Q: Why do human beings need stories?
Stories allow us to create a meaningful structure to the information we are constantly receiving. We organize this information within a narrative framework. In terms of why we tell stories, it’s helpful to use an analogy of the human hand. Our hands have evolved to serve numerous purposes, including caressing, defending, communicating, signaling, feeding. And, like other human tools, storytelling has evolved to serve multiple purposes, but its first function was to transmit cultural information, passing from one generation to another through tribal mythologies. Our brains have evolved in such a way that information presented in the form of a story “sticks” better.

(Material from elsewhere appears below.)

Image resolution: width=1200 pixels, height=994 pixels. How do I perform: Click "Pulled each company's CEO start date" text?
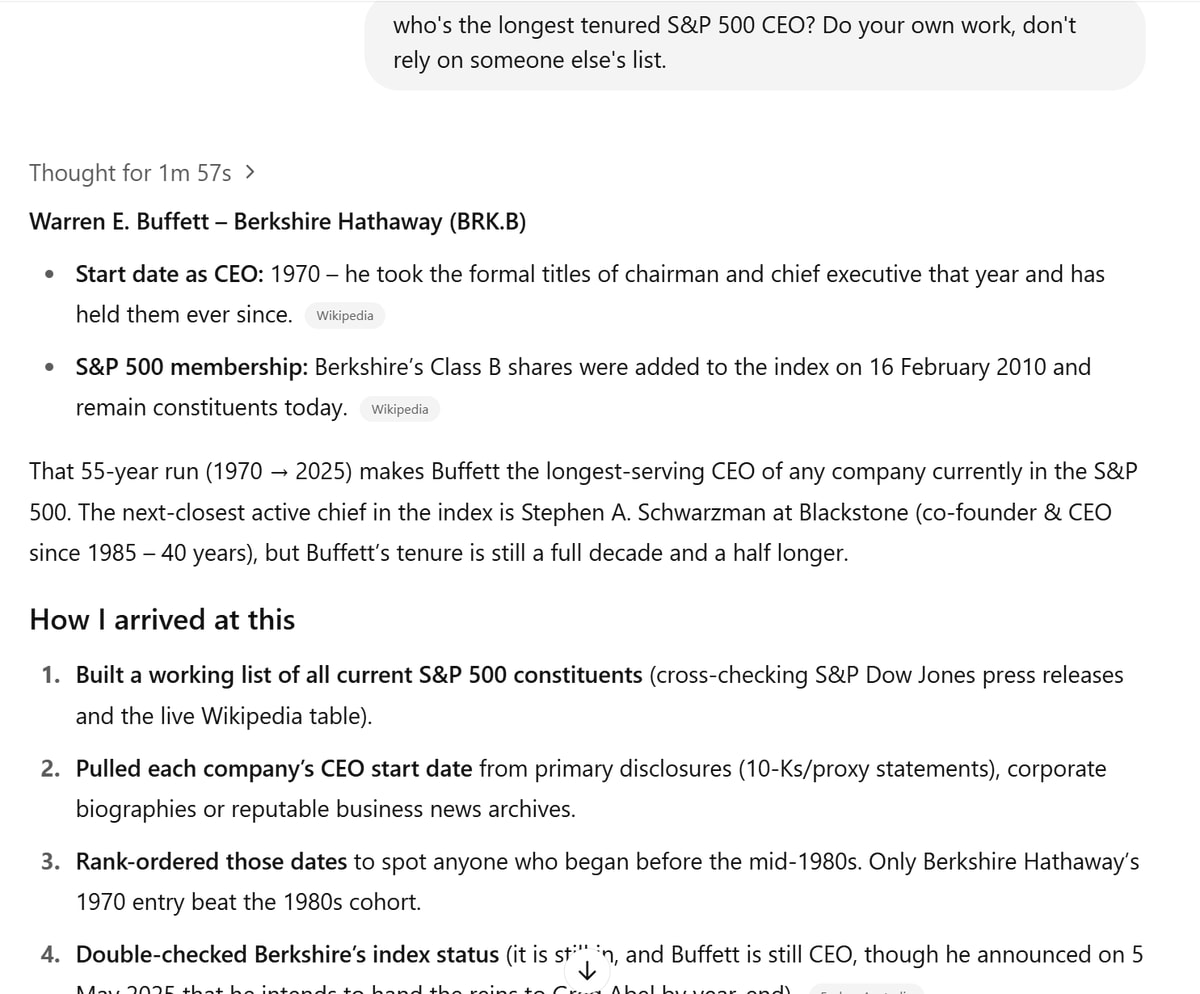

Q: What types of stories stick best?
Stories have an intrinsic underlying structure. They may look or sound diverse, but underneath is a common skeleton that I call problem structure. Most basically, stories tend to be about problems and their solutions. Characters struggle desperately to make things right and find resolution. In order to capture the attention of our audience, the storyteller places the hero into scary, dangerous situations and we watch the characters try to solve them.
Q: This importance of storytelling has entered into business communications. How do you see it playing out?

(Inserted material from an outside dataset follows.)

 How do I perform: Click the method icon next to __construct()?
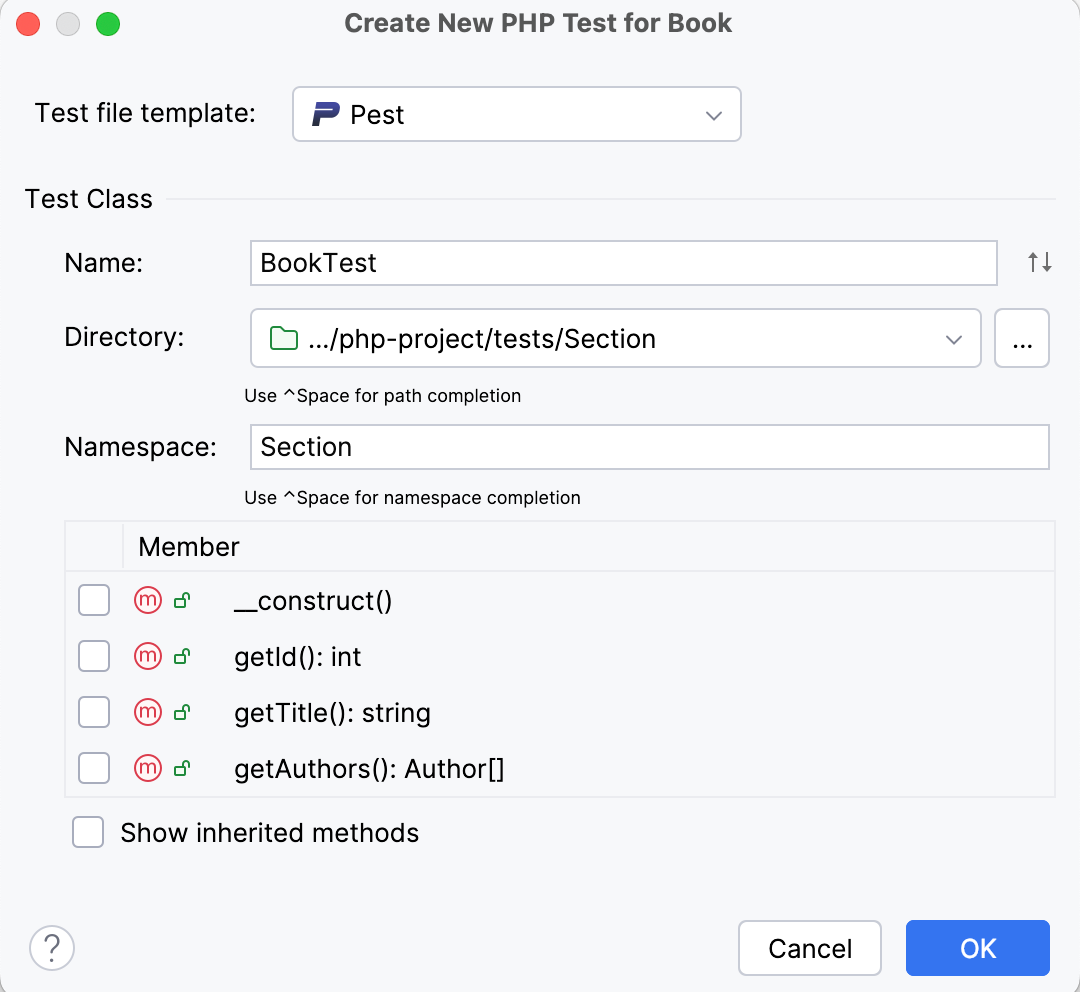coord(147,600)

In my experience, business people tend to back off from telling the most riveting, contagious stories. That’s because, broadly speaking, there’s a culture of caution in business. Corporations tend to shy away from dramatizing the negative, preferring to show happy people going through their lives without difficulty. That’s not terribly evocative storytelling. If we look at the bestseller list, we see it’s full of terror and carnage and threat. Those are the sorts of stories that grab our attention.
The most common answer to why we need stories is because they allow us to escape. That’s what business people tend to think. But if you look at the most riveting stories, they tend to be the opposite of escapism. Our most captivating stories are those that allow us to truly confront and engage our largest, deepest fears, not escape from them. The risk-averse nature of corporate culture conflicts with the need for storytellers to be risk-takers.
Q: If corporate communicators truly want to embrace storytelling, how would you advise them?
Write in a way that frightens you, scares you. That’s where our best stories come from. Part of the problem in business is that people who are not trained as storytellers are trying to make an awkward transition into storytelling. Very few corporate communicators are willing to do the hard work that is necessary to tell stories properly. I hate to say this, but stories are only effective or powerful if they’re good.
Q: What are you currently reading?
I’m reading the novels of author and poet Jim Harrison, who we recently lost. I just finished his Legends of the Fall and was so sad to turn the final page; what a book. Also, I just reread John Kennedy Toole’s A Confederacy of Dunces, one of those rare books where I actually laughed out loud through the entire reading.
Jonathan Gottschall is the author of The Storytelling Animal: How Stories Make us Human and, most recently, The Professor in the Cage: Why Men Fight and Why We Like to Watch. He is a Distinguished Fellow in the English department of Washington & Jefferson College in Washington, PA.